It was from Darwin that I mailed—via a buddy of mine in Managua— the second of my only two letters to Mack at Dinkin's Bay. The first had included a brief note explaining that I had decided to do some traveling and would be back in about a month. The second letter, sent seven weeks later, explained that I might be gone for six months, maybe more. It included private notes to Janet Mueller, Jeth, and Rhonda and JoAnn aboard the Tiger Lilly. I offered no return address. Still felt the need to be on the loose, untethered.

East of Darwin, I had a friend who owned six hundred square kilometers of land. It was grazing land and eucalyptus forest that fronted the Timor Sea. My friend was reluctant—didn't think it was hospitable—but he finally agreed to chopper me out to the most desolate stretch of beach on his property, and leave me there. I told him I wanted to spend a few weeks living off the land, collecting specimens from the mud flats. My friend told me that I was bloody nuts, unloaded my gear, and flew off.

That is where I decided to return to Dinkin's Bay.
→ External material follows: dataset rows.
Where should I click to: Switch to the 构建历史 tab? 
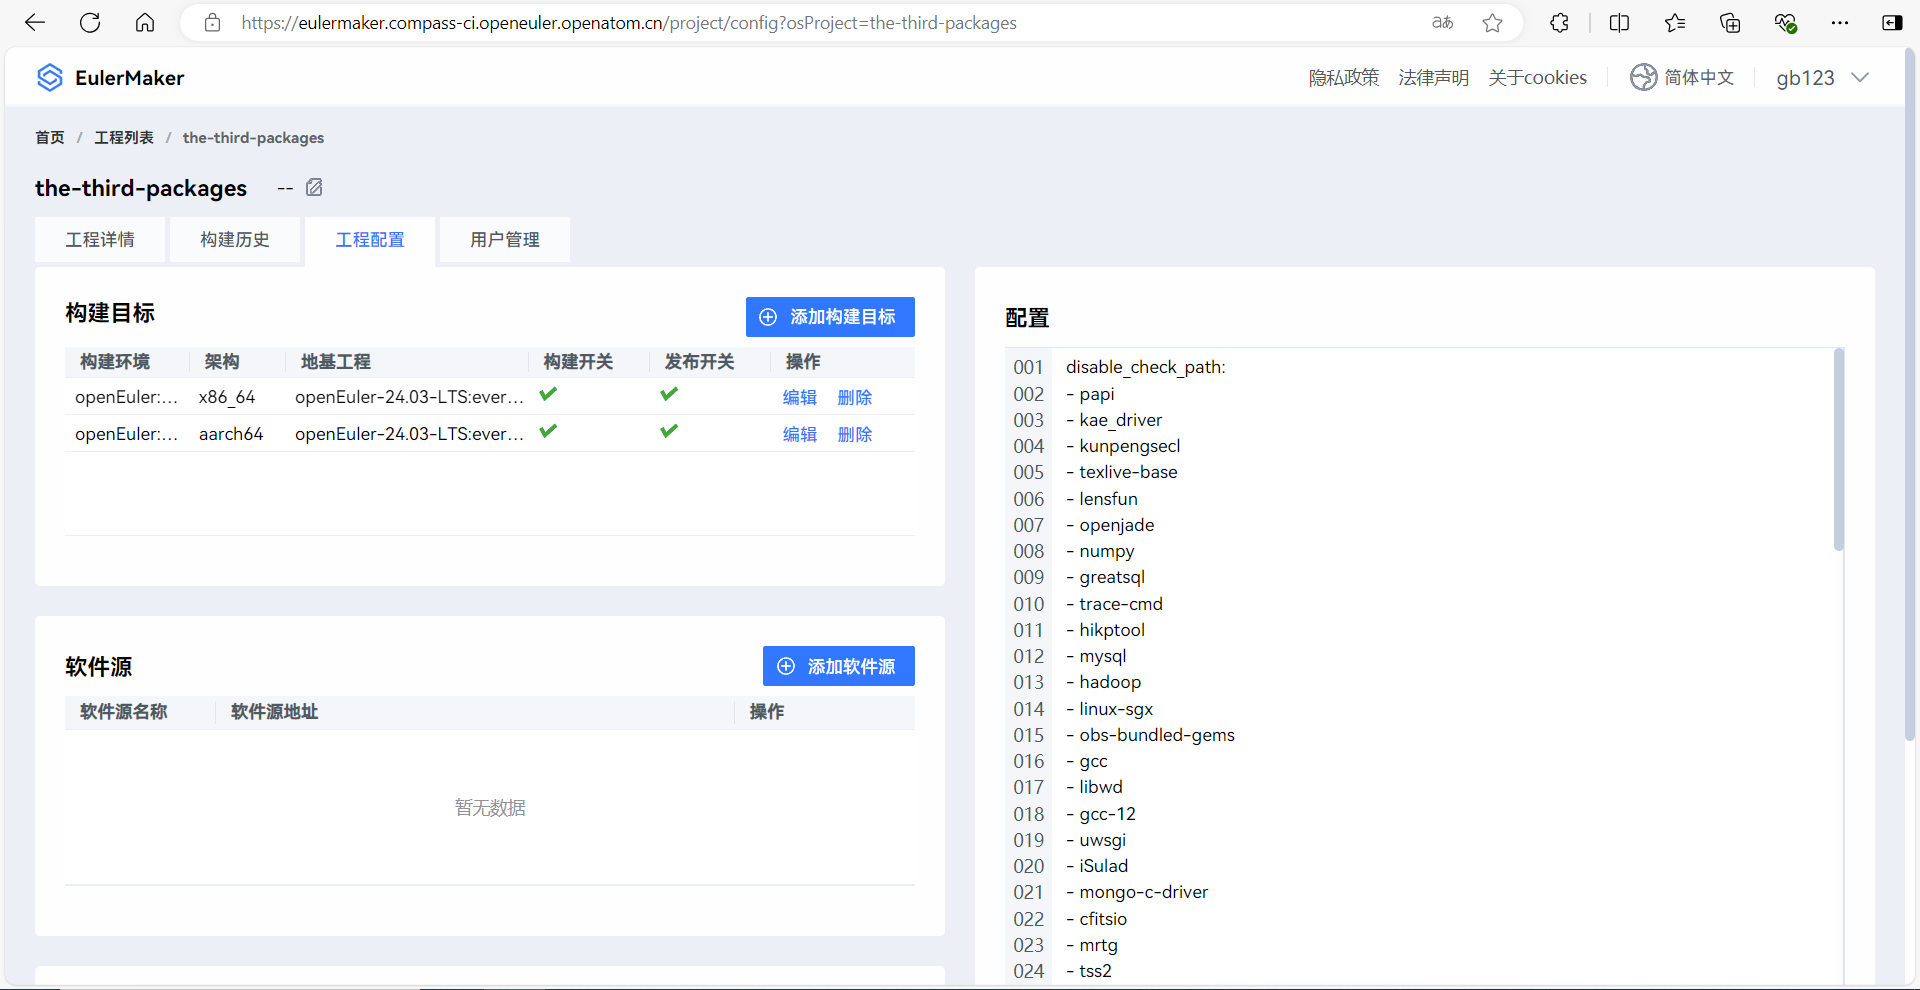[x=235, y=240]
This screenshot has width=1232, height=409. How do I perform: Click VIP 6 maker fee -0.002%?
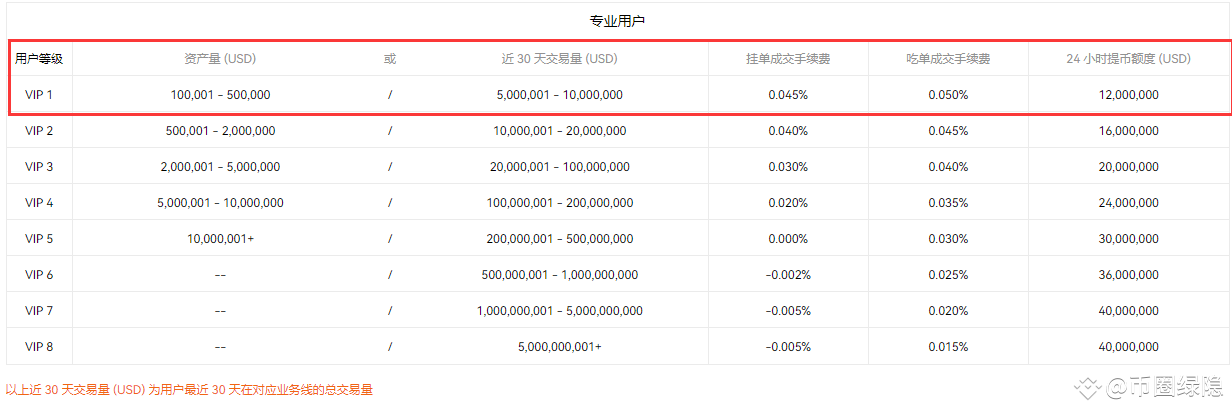(788, 275)
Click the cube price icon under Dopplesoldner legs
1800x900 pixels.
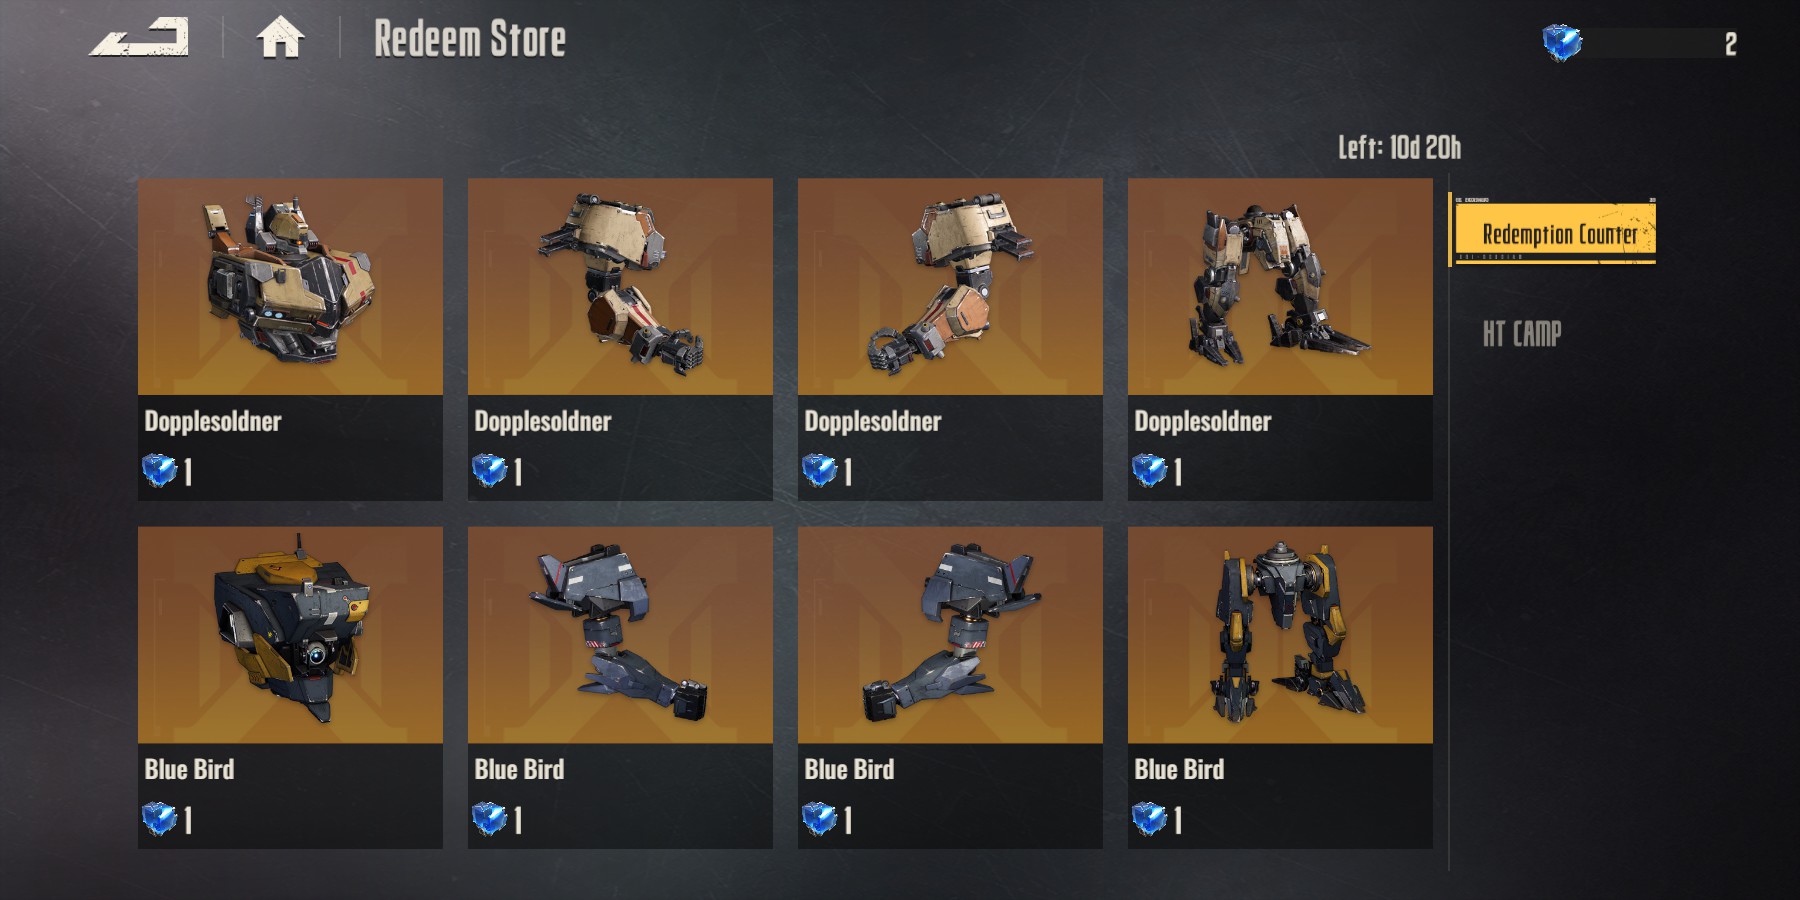point(1149,470)
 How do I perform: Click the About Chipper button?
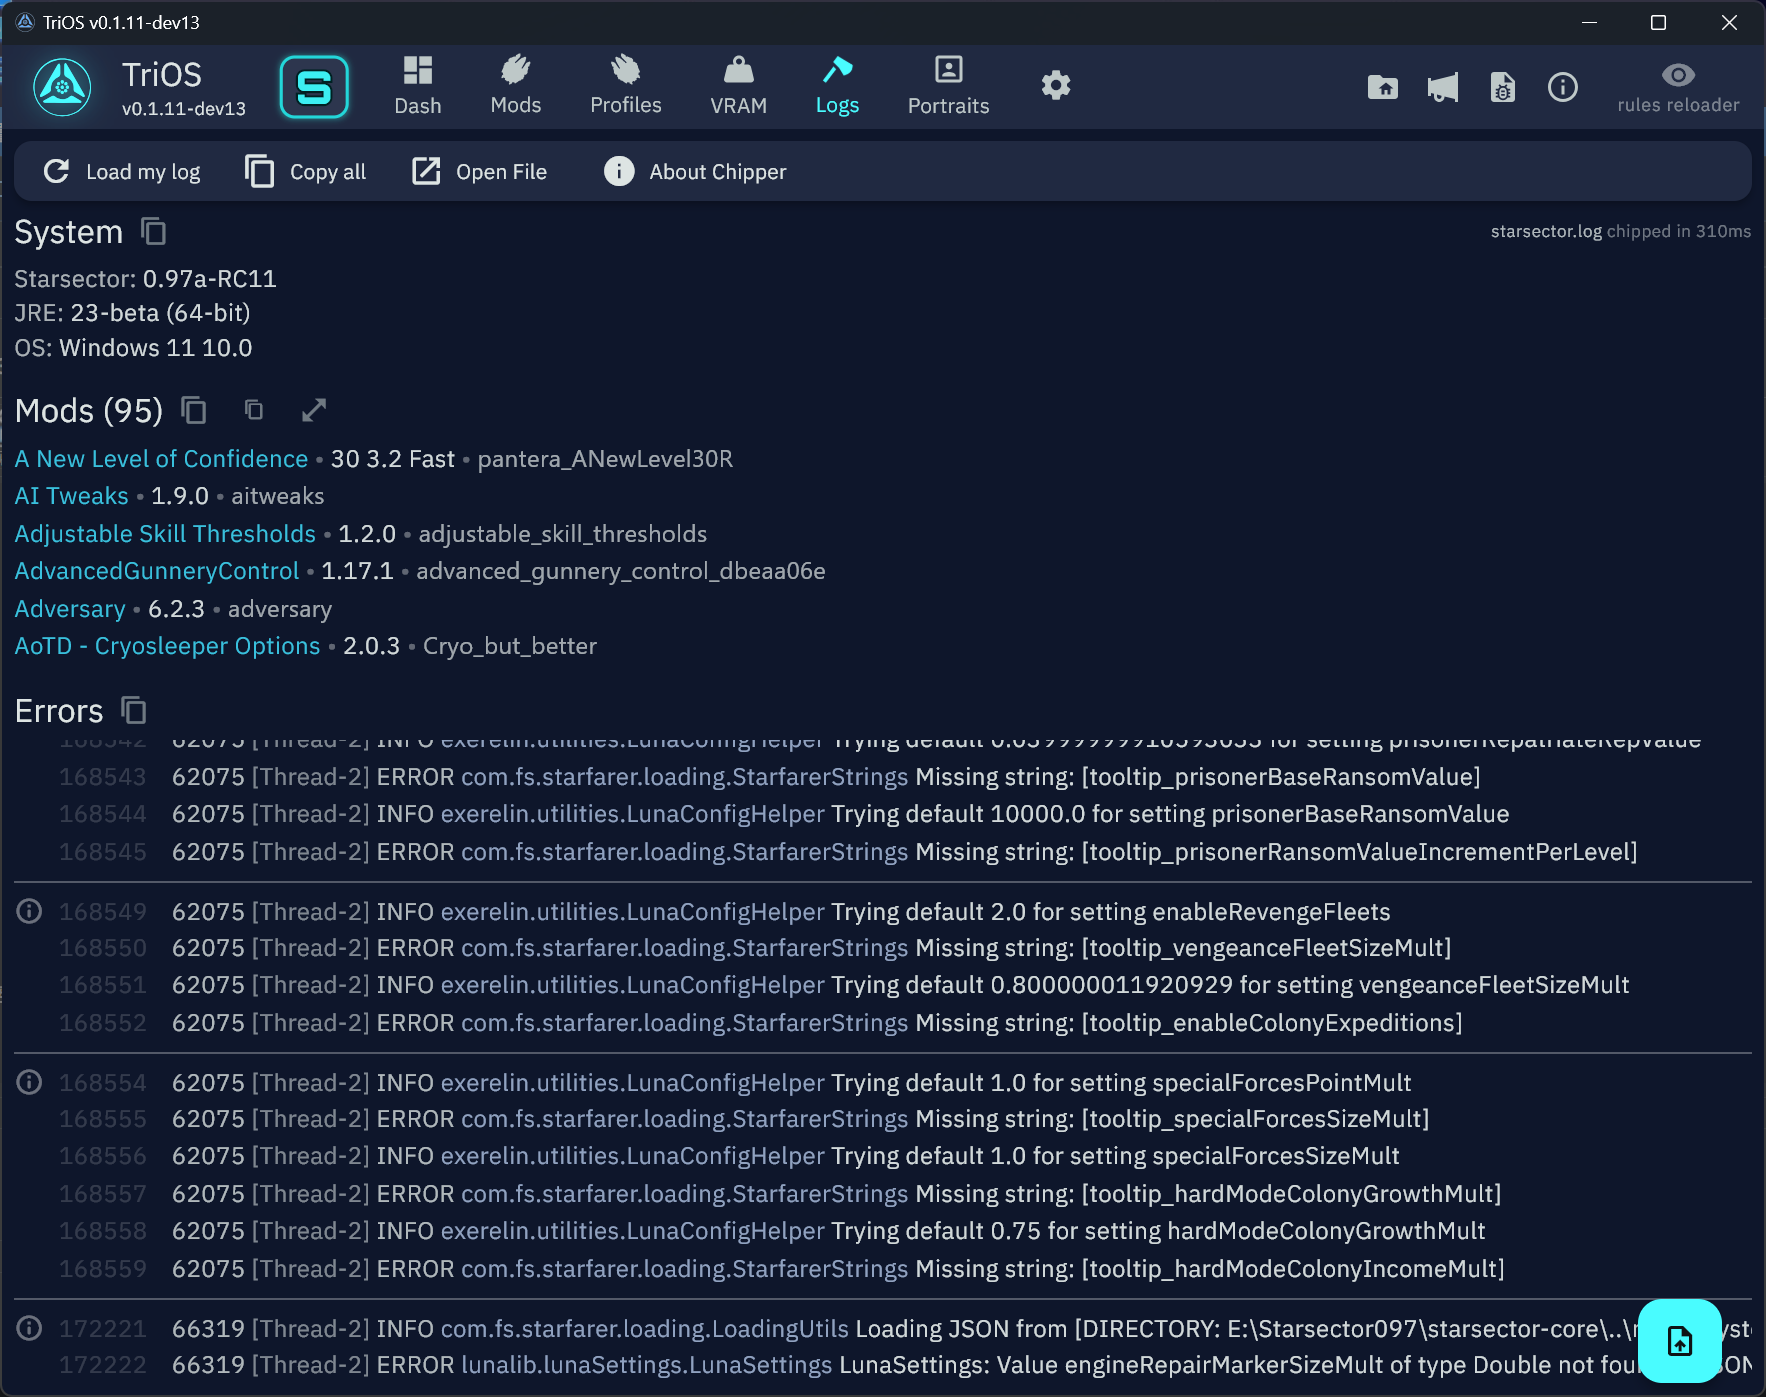pyautogui.click(x=695, y=172)
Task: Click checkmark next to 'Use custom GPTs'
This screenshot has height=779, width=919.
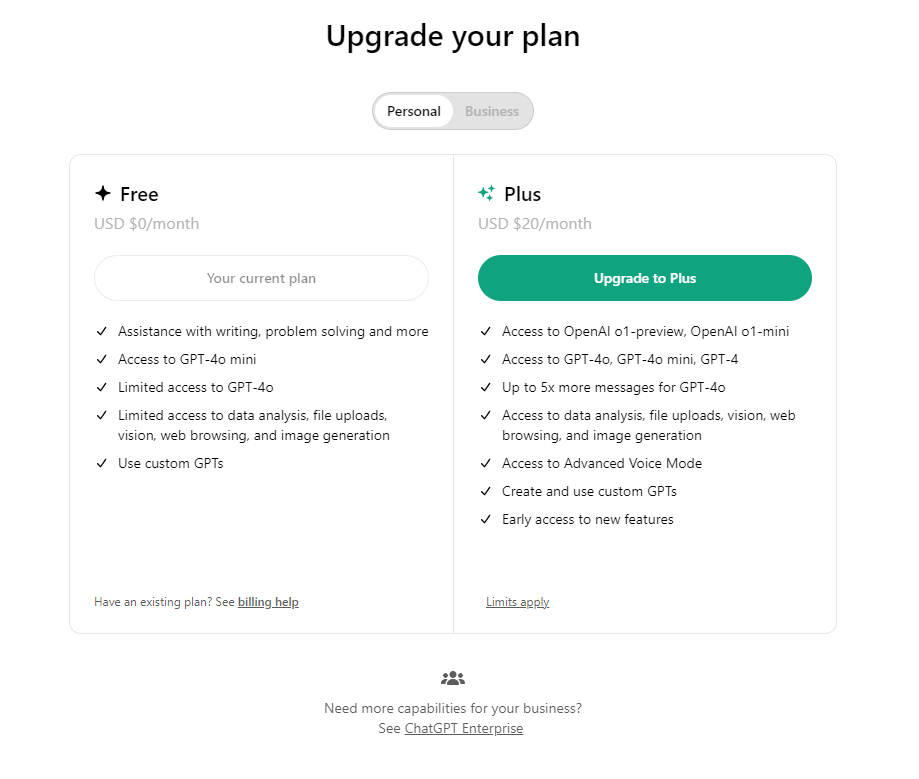Action: 102,464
But here is how and why: I had built a sapling hut that was close enough to the sea so that I could feel the rumbling surf, but far enough away from the beach so that the giant estuarine crocodiles wouldn't crawl up and eat me in the night. I had covered the hut with a tight palm-frond thatching to keep out the monsoon rains, and I had constructed what I thought was a very ingenious all-weather fire pit. Made myself a nice little jungle camp, complete with everything but a sign outside that read: Beware the Big Dumb Shit.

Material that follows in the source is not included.